Additionally, over the past 18 months, the Maldives’ health sector capacity has been much enhanced in terms of testing and treatment. This has allowed us to mitigate the impact of the wave of COVID-19 cases our country experienced earlier this year. We have also met with great success in our efforts to vaccinate the Maldivian population, the small number being an advantage. 78.53% of our over-18s have been fully vaccinated, and our vaccination drive for children between the ages of 12-17 are currently making rapid progress. 

Many great things are said about the Maldives fisheries sector, what is particularly prominent about it in your view and how engrained are sustainability practices in the Maldives? 

I’m proud to say that the Maldives is home to the world’s most sustainable tuna fisheries, as we have preserved centuries-old traditional fishing methods, such as pole-and-line fishing and handline fishing. Our sustainable fishing techniques ensure that no harm is done to the marine fauna and flora. Each tuna is caught one by one. This is a technique handed down from father to son for over hundreds of years. 

Maldivians truly constitute a fishing community at heart, and in most islands, fishing sustains entire populations, where each fisherman receives an equal share of the total catch of the day. We were also the first Indian Ocean tuna fishery to receive the Marine Stewardship Council (MSC) certification, which points to our high marine and ecological standards. We also have extensive domestic regulation to protect our marine ecosystem, prohibiting any form of net fishing commercially, purse seining, trawl net fishing and the use of explosives. Although we are a small country, we do not lease our Exclusive Economic Zone (EEZ) to foreign fishing vessels. We also offer all secondary students in the Maldives, a subject called Marine Science which teaches them all about our marine environment emphasising on its preservation. The Maldives is also a Co-Champion along with Kiribati of the Commonwealth Blue Charter Action Group on Sustainable Coastal Fisheries. 

What are your immediate challenges with regards to fishing? 

Despite the highly sustainable nature of the Maldivian fisheries sector, we are currently the only Commonwealth SIDS on which the UK imposes a 20% tariff on tuna products. 

We have been having many meetings with various members of the UK government, House of Commons and House of Lords, NGOs working on sustainability and other stakeholders to change that. Everyone who I have spoken to has called it “an anomaly” but then there is little incentive to take it further, often justified as resulting from a lack of resources or that they are currently occupied with several larger trading nations. We understand this but simultaneously we believe that countries who are doing the right thing and using sustainable methods should be rewarded, not penalised.
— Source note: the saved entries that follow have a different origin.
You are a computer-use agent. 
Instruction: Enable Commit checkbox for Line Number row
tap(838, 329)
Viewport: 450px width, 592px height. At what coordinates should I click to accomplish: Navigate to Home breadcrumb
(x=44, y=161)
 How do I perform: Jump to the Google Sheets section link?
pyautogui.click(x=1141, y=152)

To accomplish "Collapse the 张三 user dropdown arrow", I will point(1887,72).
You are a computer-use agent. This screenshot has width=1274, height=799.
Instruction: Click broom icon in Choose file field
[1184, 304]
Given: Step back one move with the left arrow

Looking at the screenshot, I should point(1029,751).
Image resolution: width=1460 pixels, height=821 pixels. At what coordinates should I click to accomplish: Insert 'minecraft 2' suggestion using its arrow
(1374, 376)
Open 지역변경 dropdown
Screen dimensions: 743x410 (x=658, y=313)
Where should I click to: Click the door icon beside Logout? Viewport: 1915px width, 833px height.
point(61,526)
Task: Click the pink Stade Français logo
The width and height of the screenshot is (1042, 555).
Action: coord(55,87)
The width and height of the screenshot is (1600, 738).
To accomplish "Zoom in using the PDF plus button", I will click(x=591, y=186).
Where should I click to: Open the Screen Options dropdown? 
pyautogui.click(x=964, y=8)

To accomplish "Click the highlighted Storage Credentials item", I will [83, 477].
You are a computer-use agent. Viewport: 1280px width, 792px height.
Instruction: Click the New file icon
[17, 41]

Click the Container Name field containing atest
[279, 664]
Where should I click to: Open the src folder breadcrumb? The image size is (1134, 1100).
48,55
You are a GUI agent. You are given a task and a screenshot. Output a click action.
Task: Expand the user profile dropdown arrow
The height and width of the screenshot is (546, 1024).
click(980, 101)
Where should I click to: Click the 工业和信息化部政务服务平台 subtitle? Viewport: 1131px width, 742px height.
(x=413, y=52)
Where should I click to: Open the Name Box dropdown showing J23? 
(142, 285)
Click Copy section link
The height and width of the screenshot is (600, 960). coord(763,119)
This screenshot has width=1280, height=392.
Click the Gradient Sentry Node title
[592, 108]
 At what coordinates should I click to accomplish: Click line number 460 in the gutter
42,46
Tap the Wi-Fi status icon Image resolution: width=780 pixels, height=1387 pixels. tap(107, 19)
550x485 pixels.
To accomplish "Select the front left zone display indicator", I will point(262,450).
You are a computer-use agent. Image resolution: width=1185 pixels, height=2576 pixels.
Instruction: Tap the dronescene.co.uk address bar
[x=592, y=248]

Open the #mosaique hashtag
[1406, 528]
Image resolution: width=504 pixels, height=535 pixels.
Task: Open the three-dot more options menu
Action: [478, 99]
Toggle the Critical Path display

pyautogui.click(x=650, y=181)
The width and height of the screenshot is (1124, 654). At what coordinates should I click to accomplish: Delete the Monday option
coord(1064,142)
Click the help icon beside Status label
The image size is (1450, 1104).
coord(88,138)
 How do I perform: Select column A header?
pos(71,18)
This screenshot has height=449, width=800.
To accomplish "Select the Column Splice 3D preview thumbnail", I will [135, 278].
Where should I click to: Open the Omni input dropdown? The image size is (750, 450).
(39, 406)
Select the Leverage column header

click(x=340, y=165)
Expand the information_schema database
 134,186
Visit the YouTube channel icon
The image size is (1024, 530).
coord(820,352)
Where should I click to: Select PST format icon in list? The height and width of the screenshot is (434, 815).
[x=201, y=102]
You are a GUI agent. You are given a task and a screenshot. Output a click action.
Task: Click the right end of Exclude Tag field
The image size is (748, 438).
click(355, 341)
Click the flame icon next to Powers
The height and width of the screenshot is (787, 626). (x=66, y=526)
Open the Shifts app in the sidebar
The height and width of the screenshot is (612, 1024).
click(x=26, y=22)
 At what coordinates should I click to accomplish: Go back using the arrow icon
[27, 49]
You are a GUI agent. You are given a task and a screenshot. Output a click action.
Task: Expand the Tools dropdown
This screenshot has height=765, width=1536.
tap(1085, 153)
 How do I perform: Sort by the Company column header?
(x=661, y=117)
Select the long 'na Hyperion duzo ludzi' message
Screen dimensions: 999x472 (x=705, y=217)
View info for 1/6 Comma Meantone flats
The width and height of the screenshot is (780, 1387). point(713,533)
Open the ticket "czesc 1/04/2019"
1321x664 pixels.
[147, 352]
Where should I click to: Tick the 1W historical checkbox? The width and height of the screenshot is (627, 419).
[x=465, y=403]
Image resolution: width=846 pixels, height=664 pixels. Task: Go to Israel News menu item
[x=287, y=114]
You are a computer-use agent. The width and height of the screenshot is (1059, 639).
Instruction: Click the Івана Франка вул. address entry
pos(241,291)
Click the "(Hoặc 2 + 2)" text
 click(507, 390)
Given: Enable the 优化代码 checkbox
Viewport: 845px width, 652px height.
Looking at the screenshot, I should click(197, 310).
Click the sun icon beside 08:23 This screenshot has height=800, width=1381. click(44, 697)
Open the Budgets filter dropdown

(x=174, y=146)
A drop in the UK’s tariff would directly benefit Maldivian fishermen and have a valuable impact on the economy. 

I truly hope that the constant and irreproachable sustainability standards used in the Maldives for generations encourages the UK to reconsider its tariff policy with the Maldives by signing an Economic Partnership Agreement and rewarding sustainable fishing methods. We are not looking for a complicated trade agreement. We just wish to be treated in the same way as other Commonwealth SIDS, considering our strong commitment to sustainability.